Corporate crime reform is never far from the headlines, and interest in this contentious issue has once again reignited.

On September 5 2022, speaking at the 39th Cambridge International Symposium on Economic Crime, Max Hill QC, director of public prosecutions for England and Wales, and Lisa Osofsky, director of the Serious Fraud Office, put their support behind extending the ‘failure to prevent’ model from current bribery and tax offences to further encompass fraud, reviving a decades-long debate around how far corporates should be responsible for the actions of errant employees and agents.   

The SFO has come under heavy criticism for its handling of corporate crime cases in recent years, notably in a highly critical independent review published this summer, which examined the organisation’s handling of the Unaoil bribery case.

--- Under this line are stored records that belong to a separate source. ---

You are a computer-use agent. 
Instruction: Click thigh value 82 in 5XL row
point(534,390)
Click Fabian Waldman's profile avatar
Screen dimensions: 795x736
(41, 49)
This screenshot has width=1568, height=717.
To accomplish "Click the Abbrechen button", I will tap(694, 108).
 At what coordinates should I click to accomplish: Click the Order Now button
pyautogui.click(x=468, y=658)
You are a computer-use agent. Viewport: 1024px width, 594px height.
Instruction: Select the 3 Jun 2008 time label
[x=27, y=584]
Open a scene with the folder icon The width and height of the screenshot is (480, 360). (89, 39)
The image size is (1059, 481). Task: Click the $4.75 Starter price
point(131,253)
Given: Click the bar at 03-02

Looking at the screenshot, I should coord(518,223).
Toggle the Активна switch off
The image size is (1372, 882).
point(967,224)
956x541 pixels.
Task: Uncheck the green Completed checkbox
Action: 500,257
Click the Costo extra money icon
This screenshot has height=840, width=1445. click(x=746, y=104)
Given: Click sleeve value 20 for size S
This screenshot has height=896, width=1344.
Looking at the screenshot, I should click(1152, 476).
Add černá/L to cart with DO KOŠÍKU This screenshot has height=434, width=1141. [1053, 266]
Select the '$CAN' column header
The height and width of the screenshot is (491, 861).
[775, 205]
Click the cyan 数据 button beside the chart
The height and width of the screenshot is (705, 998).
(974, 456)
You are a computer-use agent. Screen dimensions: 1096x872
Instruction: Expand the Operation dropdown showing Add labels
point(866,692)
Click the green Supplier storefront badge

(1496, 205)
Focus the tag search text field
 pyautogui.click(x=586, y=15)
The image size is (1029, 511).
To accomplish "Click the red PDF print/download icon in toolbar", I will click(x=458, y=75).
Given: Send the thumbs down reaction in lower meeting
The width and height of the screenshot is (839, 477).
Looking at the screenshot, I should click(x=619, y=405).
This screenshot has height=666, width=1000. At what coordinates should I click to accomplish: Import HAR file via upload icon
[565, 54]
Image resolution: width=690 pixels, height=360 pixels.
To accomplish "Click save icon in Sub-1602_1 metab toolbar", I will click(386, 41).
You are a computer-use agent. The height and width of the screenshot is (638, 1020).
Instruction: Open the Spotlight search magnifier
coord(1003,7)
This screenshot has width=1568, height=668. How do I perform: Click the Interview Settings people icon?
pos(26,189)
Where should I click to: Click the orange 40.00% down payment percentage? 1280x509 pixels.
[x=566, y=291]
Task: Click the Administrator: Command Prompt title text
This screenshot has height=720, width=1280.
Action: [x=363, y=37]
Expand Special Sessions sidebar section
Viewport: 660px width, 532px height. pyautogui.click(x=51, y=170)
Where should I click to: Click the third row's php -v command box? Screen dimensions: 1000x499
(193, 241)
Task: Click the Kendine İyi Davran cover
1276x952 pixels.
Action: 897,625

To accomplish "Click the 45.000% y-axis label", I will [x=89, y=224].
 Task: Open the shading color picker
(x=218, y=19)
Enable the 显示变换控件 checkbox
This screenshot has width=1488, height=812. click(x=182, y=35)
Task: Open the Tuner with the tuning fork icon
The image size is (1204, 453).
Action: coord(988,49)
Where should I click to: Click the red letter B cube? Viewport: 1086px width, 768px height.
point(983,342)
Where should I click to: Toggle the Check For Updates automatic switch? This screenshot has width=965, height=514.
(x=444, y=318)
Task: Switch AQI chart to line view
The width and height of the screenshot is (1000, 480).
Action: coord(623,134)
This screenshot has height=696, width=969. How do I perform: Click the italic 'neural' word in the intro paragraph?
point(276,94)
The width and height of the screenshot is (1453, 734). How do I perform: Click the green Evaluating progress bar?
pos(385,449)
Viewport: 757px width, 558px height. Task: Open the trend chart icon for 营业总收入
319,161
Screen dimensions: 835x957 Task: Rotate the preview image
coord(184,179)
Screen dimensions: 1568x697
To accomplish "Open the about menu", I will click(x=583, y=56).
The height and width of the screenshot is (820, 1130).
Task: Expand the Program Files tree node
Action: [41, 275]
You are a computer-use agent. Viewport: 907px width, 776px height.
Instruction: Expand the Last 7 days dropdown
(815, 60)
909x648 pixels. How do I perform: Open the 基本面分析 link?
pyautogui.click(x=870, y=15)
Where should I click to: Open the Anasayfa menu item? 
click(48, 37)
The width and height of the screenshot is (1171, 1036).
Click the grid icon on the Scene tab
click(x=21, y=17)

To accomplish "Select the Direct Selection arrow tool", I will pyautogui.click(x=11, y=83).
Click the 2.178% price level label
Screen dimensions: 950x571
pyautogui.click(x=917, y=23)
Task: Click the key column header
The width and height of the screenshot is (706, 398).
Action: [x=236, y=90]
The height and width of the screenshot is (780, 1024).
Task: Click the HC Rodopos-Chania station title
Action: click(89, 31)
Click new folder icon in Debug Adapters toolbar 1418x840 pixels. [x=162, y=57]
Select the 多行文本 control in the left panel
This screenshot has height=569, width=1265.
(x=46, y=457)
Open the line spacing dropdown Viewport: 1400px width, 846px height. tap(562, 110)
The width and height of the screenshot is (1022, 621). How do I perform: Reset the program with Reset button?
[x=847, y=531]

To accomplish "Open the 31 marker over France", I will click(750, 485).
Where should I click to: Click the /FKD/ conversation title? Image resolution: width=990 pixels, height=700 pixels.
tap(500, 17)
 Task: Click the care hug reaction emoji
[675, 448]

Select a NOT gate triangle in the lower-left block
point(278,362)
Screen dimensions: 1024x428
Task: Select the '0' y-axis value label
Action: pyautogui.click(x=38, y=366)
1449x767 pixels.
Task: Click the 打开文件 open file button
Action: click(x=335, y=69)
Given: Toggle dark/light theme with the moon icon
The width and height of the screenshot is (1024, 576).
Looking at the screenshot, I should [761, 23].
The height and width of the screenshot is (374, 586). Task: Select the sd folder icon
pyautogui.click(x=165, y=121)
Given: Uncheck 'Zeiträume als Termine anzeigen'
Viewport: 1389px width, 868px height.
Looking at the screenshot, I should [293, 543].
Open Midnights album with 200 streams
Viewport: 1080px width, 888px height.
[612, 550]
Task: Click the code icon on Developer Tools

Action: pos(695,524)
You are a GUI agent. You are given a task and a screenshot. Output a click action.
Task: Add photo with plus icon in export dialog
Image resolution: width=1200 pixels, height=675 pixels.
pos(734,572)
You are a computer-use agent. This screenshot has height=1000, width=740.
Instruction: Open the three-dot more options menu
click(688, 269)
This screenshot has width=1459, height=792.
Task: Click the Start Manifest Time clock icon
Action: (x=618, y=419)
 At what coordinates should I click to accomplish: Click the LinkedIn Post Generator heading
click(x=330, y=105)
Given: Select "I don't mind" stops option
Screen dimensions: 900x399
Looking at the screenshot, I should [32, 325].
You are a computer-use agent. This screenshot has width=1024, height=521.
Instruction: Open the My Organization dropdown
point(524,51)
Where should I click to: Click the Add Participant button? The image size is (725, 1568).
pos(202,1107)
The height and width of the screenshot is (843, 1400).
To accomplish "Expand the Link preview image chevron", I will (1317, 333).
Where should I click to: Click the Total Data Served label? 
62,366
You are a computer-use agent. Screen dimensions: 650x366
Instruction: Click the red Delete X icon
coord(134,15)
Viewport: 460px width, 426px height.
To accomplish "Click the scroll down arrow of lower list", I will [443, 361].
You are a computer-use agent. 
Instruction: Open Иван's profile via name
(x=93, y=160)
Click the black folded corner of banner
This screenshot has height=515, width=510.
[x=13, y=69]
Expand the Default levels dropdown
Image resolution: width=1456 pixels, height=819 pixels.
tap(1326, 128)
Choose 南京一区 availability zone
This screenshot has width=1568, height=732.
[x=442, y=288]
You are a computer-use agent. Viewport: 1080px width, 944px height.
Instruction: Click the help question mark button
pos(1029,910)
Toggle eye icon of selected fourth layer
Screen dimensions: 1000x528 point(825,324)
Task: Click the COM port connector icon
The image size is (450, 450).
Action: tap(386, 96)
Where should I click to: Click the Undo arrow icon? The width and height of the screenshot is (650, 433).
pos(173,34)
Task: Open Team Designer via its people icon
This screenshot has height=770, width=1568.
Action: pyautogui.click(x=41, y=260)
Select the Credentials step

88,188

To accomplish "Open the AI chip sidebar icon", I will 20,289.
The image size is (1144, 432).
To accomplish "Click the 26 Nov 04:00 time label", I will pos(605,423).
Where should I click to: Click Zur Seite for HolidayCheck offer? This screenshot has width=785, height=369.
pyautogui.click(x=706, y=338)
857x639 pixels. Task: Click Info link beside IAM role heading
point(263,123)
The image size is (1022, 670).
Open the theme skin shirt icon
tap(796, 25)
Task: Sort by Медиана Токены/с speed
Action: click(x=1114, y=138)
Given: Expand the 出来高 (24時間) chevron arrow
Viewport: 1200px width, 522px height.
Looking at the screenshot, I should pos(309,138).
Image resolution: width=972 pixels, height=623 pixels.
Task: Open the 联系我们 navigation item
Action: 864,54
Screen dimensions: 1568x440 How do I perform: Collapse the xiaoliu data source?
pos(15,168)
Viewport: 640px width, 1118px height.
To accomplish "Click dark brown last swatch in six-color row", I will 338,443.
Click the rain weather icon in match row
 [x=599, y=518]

While reforming the organisation’s institutional independence and document disclosure mechanisms remains a priority, the SFO needs greater legislative firepower to reverse its fortunes. However, is an FTP fraud offence a realistic option for legislators?

Existing FTP framework and identification principle

In 2011, the Bribery Act 2010 introduced the first ‘failure to prevent’ offence in the UK, making it an offence for corporates who fail to prevent “associated persons” from committing bribery. In 2017, the Criminal Finances Act instituted a further FTP offence, making it a criminal offence for corporates who fail to prevent the facilitation of tax evasion committed on a corporate’s behalf.  

Despite successive legislative interrogation, the FTP model has never yet been extended to corporate fraud offences. Instead, under the current law, a company is guilty of fraud only if it is proven that the ‘controlling’ or ‘directing mind and will’ of the company (usually its directors) knew about or played a part in the fraud in question – the ‘identification principle’.

The identification principle sets a very high hurdle for prosecutors to meet. Following the Barclays Qatar fraud case, in which the SFO charged the bank with allegedly conspiring with executives in connection with fraudulent “disguised commissions” paid to investors, it was found that in order to attribute the conduct of one or more directors to the company, they must have the requisite status and authority in relation to the particular conduct.

As a result, even a corporation’s managing director and financial director, acting jointly, might not constitute the corporation’s directing mind and will if they do not have authority to engage in the conduct in question.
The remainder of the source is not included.